SRS microscopy images show that normal brain tissue contains sparse cells with bundles of nerve axons (left), but brain tumor tissue is full of cells in a disordered pattern (right). Credit: University of Michigan Health System, USA

An international team of physicians and medical school students, led by University of Michigan (USA) neurosurgeon Daniel Orringer, demonstrated in vitro a new quantitative microscope technology based on stimulated Raman scattering (SRS) that could allow surgeons to distinguish normal brain tissue from tumors in real time. The new technique, named SRS microscopy, allowed the researchers to identify lipid-rich brain tissue and protein-rich tumor cells without staining or fluorescent labeling in fresh surgical specimens (Sci. Transl. Med., doi: 10.1126/scitranslmed.aab0195). Removing the entire tumor and sparing healthy brain tissue is important for preventing tumor regrowth and for preserving neurological function.

SOURCE INFORMATION:
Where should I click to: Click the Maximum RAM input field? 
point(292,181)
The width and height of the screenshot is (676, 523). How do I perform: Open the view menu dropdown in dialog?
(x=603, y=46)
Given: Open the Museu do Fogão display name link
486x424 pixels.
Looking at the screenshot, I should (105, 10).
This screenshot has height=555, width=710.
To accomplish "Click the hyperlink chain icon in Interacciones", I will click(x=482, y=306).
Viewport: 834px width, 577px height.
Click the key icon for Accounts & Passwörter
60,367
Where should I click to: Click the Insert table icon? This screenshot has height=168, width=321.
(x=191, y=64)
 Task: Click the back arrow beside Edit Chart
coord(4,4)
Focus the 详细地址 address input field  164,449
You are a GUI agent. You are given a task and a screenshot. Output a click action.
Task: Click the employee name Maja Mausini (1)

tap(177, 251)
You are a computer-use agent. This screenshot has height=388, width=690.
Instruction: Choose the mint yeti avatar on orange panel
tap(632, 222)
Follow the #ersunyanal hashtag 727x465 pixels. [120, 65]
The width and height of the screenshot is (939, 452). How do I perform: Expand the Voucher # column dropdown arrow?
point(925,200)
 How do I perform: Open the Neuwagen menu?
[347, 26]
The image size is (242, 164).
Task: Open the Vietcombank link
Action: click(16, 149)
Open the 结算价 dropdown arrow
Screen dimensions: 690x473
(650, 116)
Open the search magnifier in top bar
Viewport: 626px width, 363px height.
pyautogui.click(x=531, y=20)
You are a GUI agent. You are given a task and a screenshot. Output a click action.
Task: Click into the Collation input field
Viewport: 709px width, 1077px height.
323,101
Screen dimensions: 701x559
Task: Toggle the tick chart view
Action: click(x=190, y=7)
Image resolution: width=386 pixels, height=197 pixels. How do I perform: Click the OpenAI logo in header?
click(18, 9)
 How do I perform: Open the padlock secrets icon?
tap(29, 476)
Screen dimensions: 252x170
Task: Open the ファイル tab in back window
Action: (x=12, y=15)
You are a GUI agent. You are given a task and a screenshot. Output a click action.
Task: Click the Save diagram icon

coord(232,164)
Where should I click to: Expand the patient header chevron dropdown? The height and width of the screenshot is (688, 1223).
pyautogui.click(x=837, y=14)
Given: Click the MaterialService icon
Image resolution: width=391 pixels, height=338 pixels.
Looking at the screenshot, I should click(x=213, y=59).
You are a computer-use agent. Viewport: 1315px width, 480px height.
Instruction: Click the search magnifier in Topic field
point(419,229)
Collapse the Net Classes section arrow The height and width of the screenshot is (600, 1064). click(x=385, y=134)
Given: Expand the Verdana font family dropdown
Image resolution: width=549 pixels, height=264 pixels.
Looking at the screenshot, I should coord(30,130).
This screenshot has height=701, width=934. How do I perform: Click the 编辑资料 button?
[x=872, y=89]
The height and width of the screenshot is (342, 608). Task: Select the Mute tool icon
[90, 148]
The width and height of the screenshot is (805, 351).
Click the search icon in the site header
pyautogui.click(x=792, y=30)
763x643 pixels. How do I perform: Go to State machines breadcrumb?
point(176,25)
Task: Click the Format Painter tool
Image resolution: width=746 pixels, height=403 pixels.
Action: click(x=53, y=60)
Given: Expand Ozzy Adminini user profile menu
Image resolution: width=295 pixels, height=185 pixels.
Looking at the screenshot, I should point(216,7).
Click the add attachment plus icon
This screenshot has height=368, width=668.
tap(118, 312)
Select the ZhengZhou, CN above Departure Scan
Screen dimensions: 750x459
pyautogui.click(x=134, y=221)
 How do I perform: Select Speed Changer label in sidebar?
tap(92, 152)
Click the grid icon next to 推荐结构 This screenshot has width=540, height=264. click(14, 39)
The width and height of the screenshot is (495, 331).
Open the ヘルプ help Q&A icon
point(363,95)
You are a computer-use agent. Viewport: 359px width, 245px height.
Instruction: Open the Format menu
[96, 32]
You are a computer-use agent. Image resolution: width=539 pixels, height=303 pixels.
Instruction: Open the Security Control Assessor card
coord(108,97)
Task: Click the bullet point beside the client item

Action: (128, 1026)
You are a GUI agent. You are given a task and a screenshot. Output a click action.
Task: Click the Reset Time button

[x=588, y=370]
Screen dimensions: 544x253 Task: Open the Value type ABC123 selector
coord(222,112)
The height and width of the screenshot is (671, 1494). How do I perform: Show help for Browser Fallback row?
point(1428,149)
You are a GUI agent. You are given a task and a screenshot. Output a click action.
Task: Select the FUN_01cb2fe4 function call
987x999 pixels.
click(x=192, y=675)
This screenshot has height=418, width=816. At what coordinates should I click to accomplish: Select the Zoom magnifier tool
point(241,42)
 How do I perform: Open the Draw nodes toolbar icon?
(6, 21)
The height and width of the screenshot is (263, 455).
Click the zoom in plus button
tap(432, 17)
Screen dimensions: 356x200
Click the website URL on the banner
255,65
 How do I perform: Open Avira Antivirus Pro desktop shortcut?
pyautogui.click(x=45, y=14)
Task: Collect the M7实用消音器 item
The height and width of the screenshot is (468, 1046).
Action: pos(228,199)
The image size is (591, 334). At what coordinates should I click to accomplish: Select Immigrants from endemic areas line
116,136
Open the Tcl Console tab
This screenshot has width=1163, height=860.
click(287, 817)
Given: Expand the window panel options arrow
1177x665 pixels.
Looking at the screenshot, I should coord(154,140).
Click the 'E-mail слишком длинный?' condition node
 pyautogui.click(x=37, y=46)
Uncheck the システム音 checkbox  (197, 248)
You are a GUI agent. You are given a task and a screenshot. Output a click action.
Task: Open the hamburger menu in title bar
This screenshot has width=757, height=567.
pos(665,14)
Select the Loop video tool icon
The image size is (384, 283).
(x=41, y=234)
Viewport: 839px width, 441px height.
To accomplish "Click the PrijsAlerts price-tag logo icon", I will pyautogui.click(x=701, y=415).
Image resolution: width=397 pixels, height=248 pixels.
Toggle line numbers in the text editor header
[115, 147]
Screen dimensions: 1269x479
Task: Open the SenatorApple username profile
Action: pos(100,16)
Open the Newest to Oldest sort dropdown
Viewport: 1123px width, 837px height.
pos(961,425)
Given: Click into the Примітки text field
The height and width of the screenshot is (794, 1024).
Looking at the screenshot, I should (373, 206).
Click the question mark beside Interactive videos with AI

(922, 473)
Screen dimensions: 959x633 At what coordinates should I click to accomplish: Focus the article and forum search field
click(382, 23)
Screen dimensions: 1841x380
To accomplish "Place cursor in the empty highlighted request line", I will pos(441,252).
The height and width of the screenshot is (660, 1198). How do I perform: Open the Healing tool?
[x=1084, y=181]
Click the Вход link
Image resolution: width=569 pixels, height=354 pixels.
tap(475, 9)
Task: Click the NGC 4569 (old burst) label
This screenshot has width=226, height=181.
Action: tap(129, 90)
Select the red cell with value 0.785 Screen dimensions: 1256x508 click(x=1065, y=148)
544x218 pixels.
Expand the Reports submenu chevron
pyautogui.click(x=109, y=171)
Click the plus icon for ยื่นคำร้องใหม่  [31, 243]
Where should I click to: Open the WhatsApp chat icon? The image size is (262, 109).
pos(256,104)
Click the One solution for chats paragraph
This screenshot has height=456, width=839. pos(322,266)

EXERCISE:
Answer these from the SRS microscopy text:
1. According to the image caption, what does normal brain tissue contain?
2. Who led the international team?
3. What did SRS microscopy let the researchers identify without staining or fluorescent labeling?
Draw only on the text; the rows are not a source.

ANSWER TO THIS TASK:
1. Sparse cells with bundles of nerve axons.
2. University of Michigan (USA) neurosurgeon Daniel Orringer.
3. Lipid-rich brain tissue and protein-rich tumor cells.